Customer service is a dicey proposition at any time, and the perception Microsoft gave when it released Vista is that it didn't care for its customers as much as its bottom line. It started out with their basic system needing way more power to work properly than most people already had on their computers. Sure, there was information out that told people they might need to beef up their computers, but not only did the general public not get that message, but apparently many computer makers didn't get the message either, as they installed Vista on new machines that weren't powerful enough to run it properly.

The next problem was their creation of four different versions of the same product, each one more expensive than the other (the initial version costs $300), but the initial version, the one they were marketing to the general user, didn't have any of the things that Vista was touting as the reason it was so special in the first place. That was disingenuous and condescending to its main customer base.
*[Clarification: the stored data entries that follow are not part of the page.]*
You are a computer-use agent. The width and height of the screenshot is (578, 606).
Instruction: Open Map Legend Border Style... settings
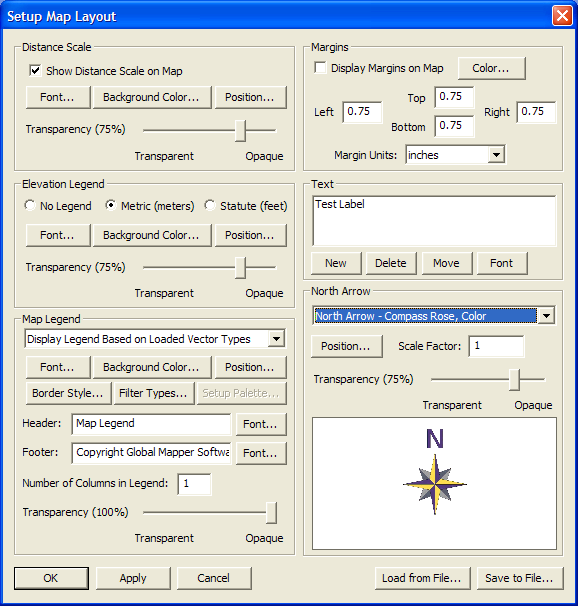[x=68, y=393]
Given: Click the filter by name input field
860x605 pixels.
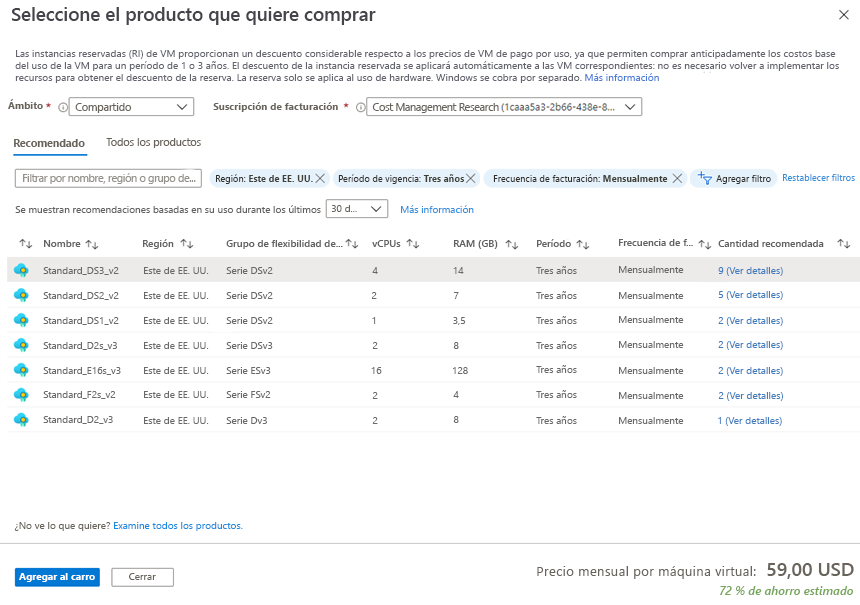Looking at the screenshot, I should tap(108, 178).
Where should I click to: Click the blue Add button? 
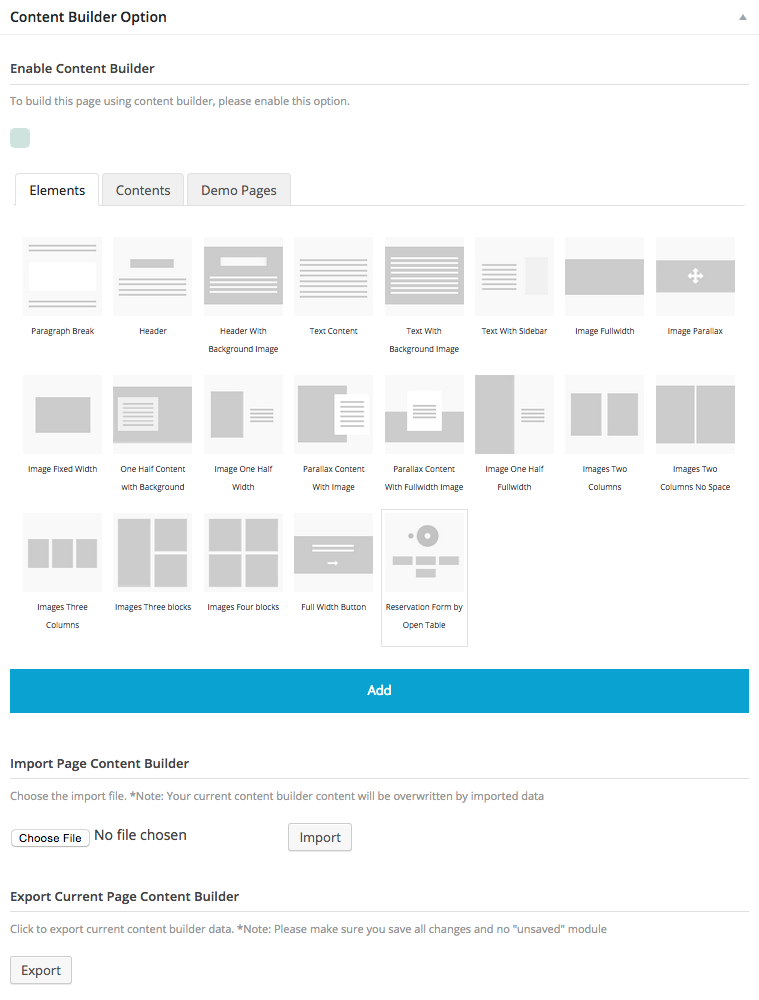tap(379, 690)
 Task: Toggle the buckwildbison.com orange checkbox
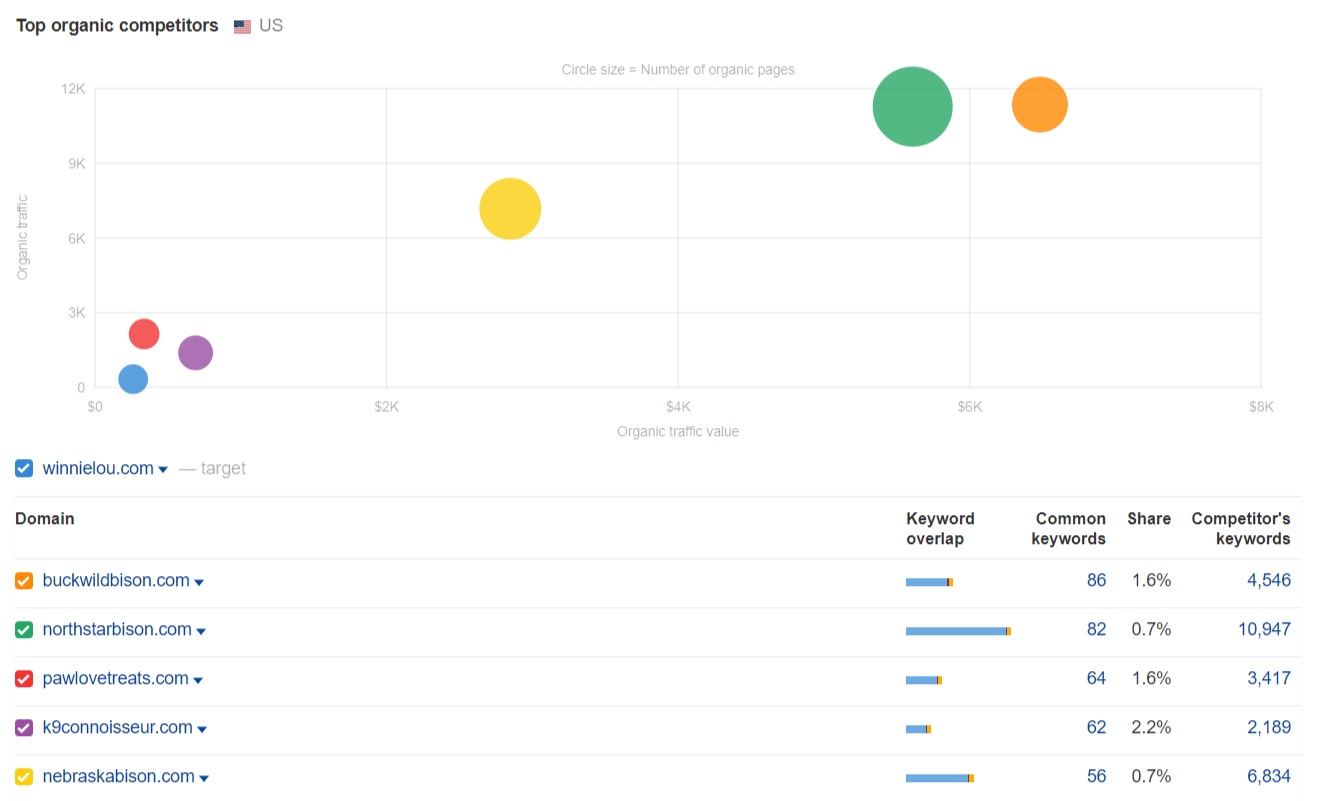click(24, 581)
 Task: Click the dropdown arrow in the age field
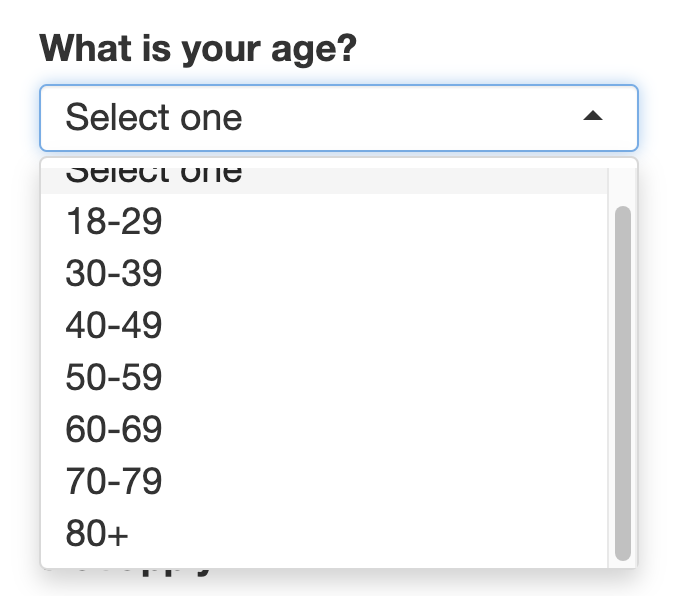(x=593, y=117)
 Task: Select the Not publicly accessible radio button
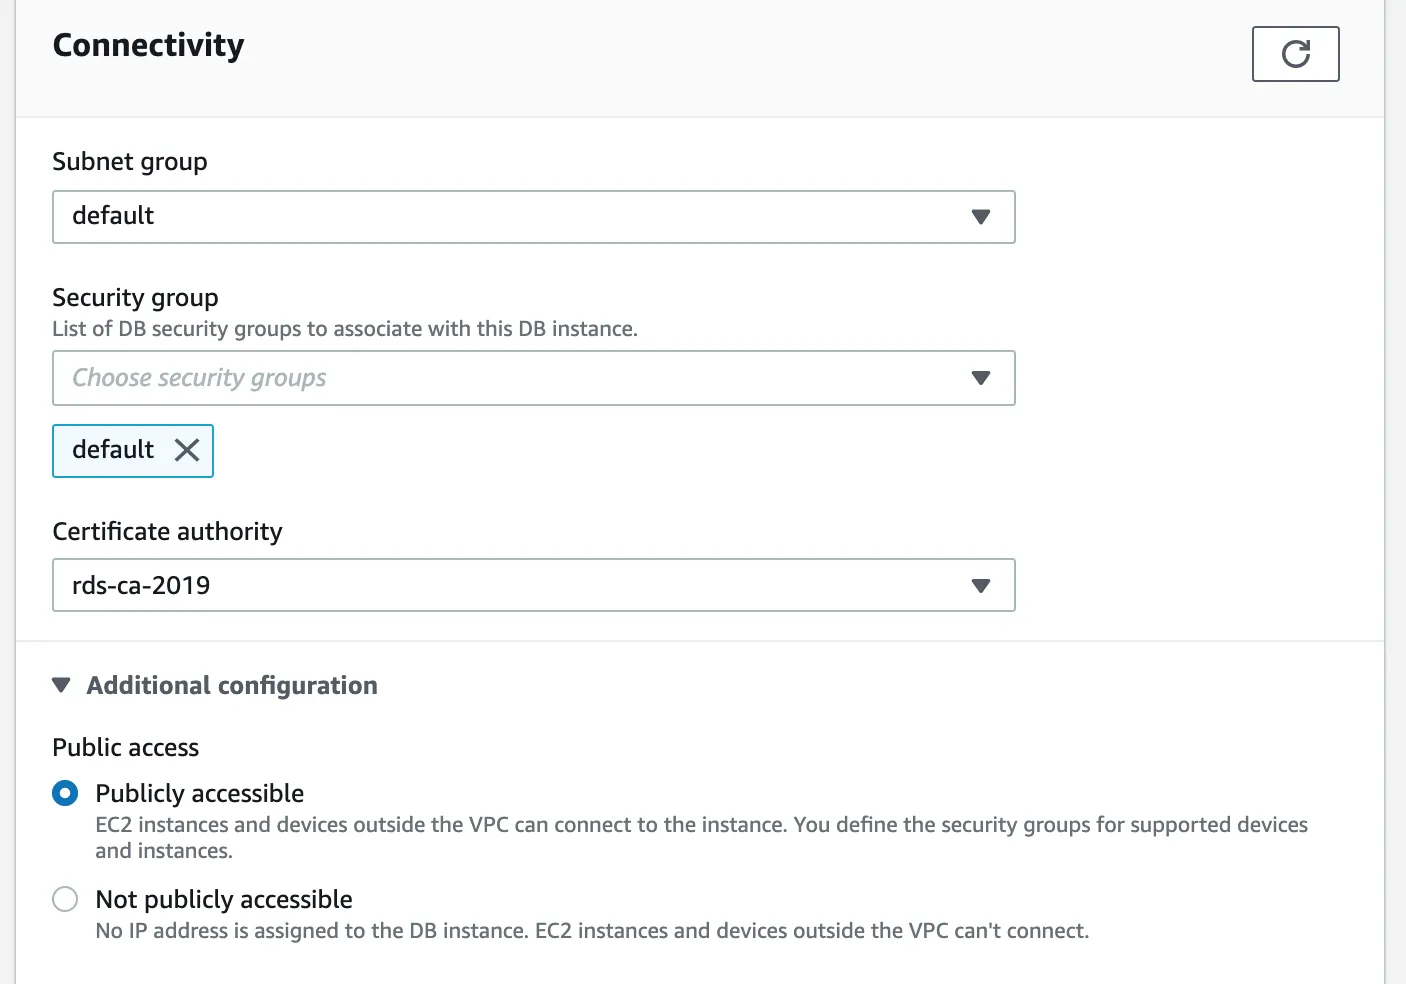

The only reason a company like Microsoft gets a free pass into getting another shot as often as it does is because it's still the big dog in the computer world when it comes to operating systems. Imagine most of us treating our customers with such disregard and being able to woo those customers back our way time after time as if we were the only ones who offered those products. It reminds me of Seinfeld and the Soup Guy; would any of us be ready to accept abuse time after time just to get a particular product?

We're not infallable, but we always need to make sure we try to put our best foot forward at all times when interacting with the customer, even when the customer isn't right. And who knows, maybe one day we'll all grow to be big enough to get away with customer abuse; if I do, I still won't do it.